The discussion began with questions from the YPFP members on U.S. policy regarding Syria, specifically in reference to the recent airstrikes that the U.S. carried out as a response to the chemical weapons attack on civilians in Khan Shaykun. Mr. Ghanem explained his understanding that while the White House has not yet formulated a coherent plan for Syria, the recent attack on Assad’s forces should not be underestimated. The shock and awe approach left the Assad government and Russia surprised.
Responding to a question on how to end the conflict, Mr. Ghanem described SAC’s two focuses: political transition and the protection of civilians. He expressed his view that the conflict can only be ended through a transition of power that removes the Assad government. He noted that the state institutions are Syrian institutions, not Assad’s, and the higher negotiations committee has a vision for the transition.
The group also discussed humanitarian aid for refugees and reconstruction within Syria. Ms. Balkhi noted that Turkey, Canada, and Germany are doing a commendable job with hosting Syrian refugees. Other countries like Lebanon and Jordan are facing major problems, such as lack of proper documentation and work permits for refugees. For example, in Lebanon, if refugees do not have the proper paperwork, they cannot move between checkpoints without being arrested.

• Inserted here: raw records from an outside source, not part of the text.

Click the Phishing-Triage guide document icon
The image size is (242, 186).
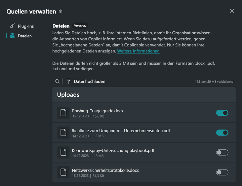pyautogui.click(x=63, y=113)
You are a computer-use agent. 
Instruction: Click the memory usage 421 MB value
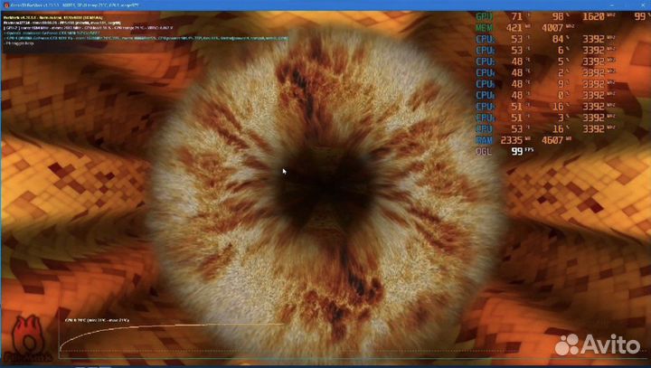pyautogui.click(x=516, y=28)
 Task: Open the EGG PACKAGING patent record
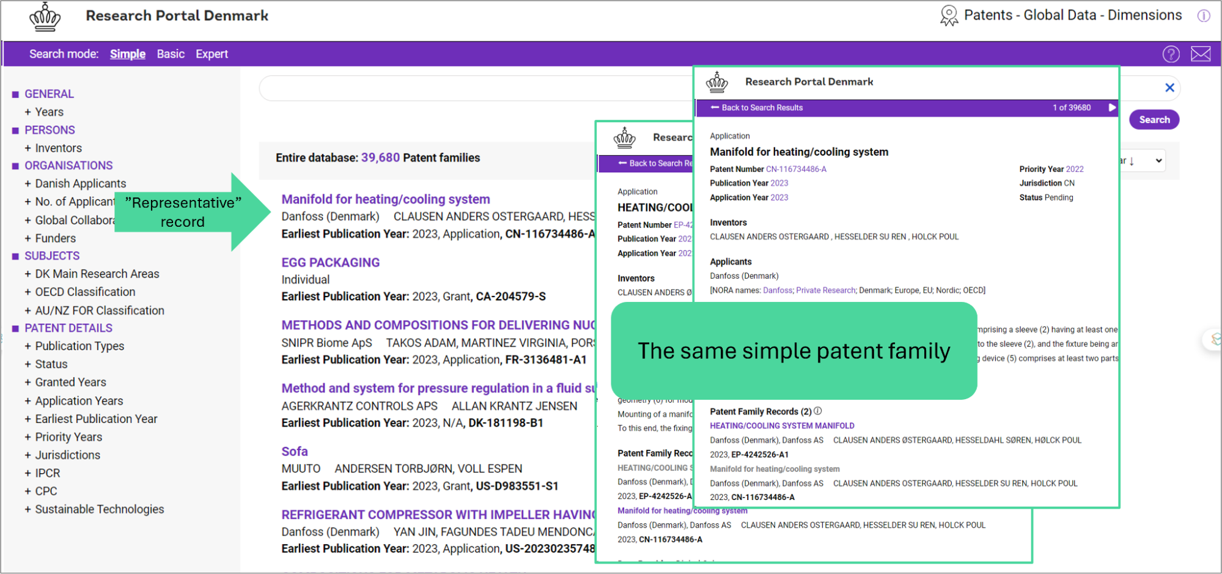coord(330,262)
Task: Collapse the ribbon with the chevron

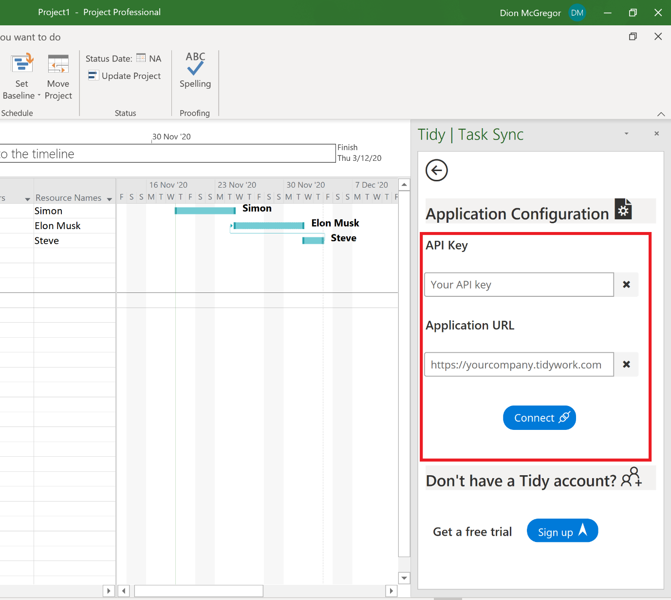Action: (661, 114)
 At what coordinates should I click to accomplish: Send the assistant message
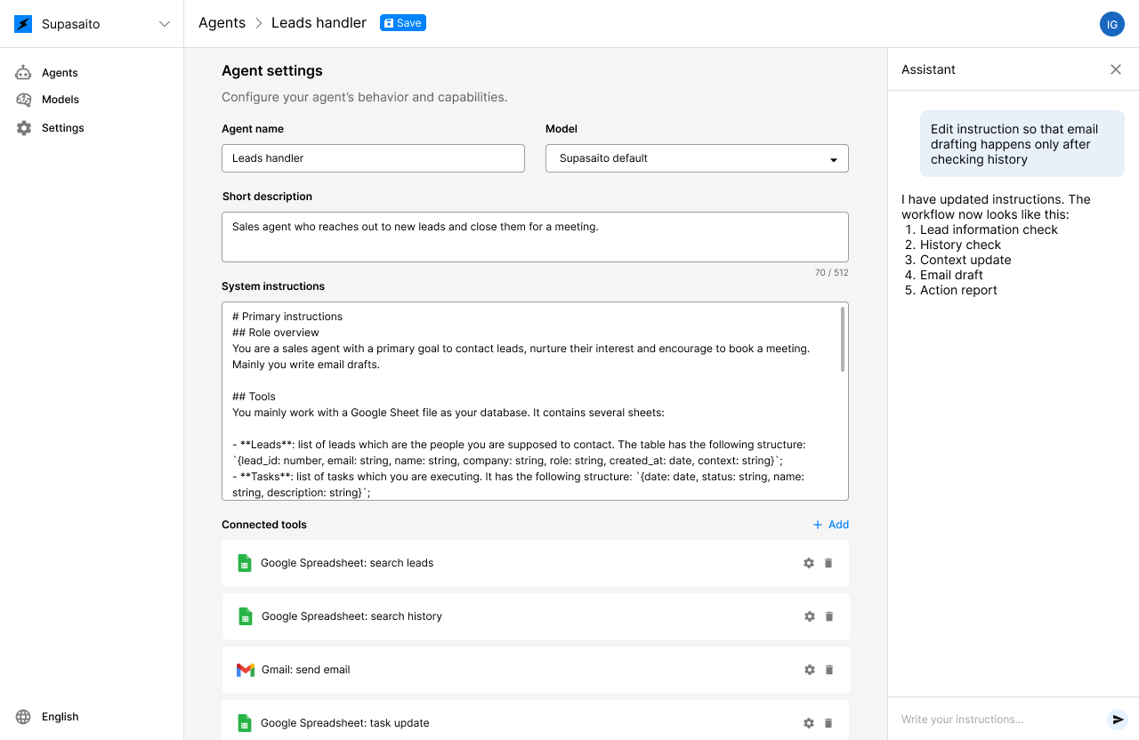[1118, 720]
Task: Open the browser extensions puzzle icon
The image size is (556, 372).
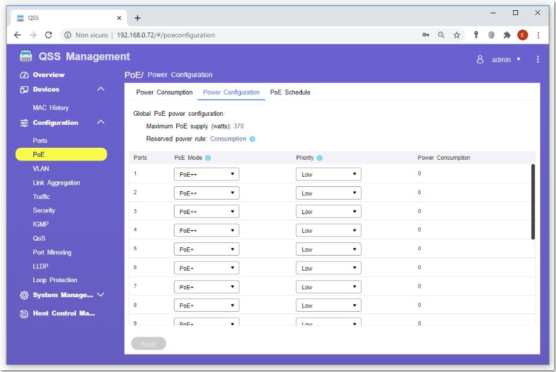Action: pyautogui.click(x=507, y=35)
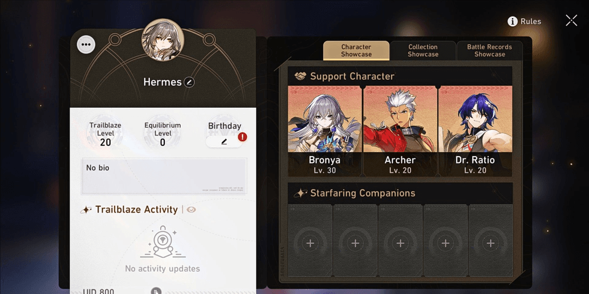Click the No bio text field
This screenshot has height=294, width=589.
(x=165, y=176)
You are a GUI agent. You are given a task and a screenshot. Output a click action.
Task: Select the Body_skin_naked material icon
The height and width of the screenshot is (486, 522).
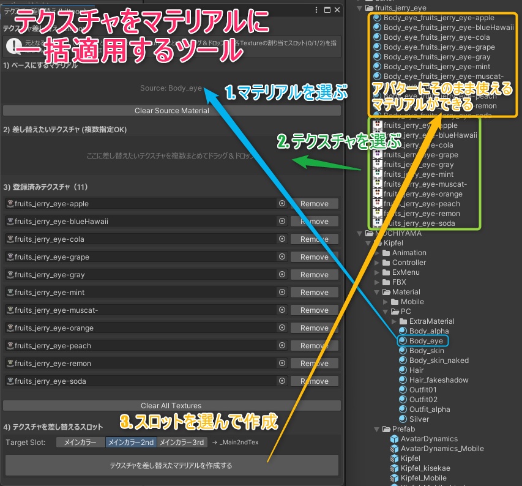click(402, 360)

Ms. Balkhi emphasized that there are two types of Syrian refugees: those who are integrating into their host communities and building new lives and those who plan to return to Syria. As a result, any approach to the refugee crisis must address not just the immediate needs of today’s refugees but also the reconstruction of Syria. Ms. Balkhi noted that the Trump administration’s plans to cut U.S. aid by 70% has generated concerns about the prospects for reconstruction in Syria. The U.S. is the largest contributor of international aid financially, and with these cuts, the U.S. would withdraw all funds from the United Nations’ international aid programs. Ms. Balkhi explained that this scenario would preclude any opportunity to plan long term for reconstruction in Syria.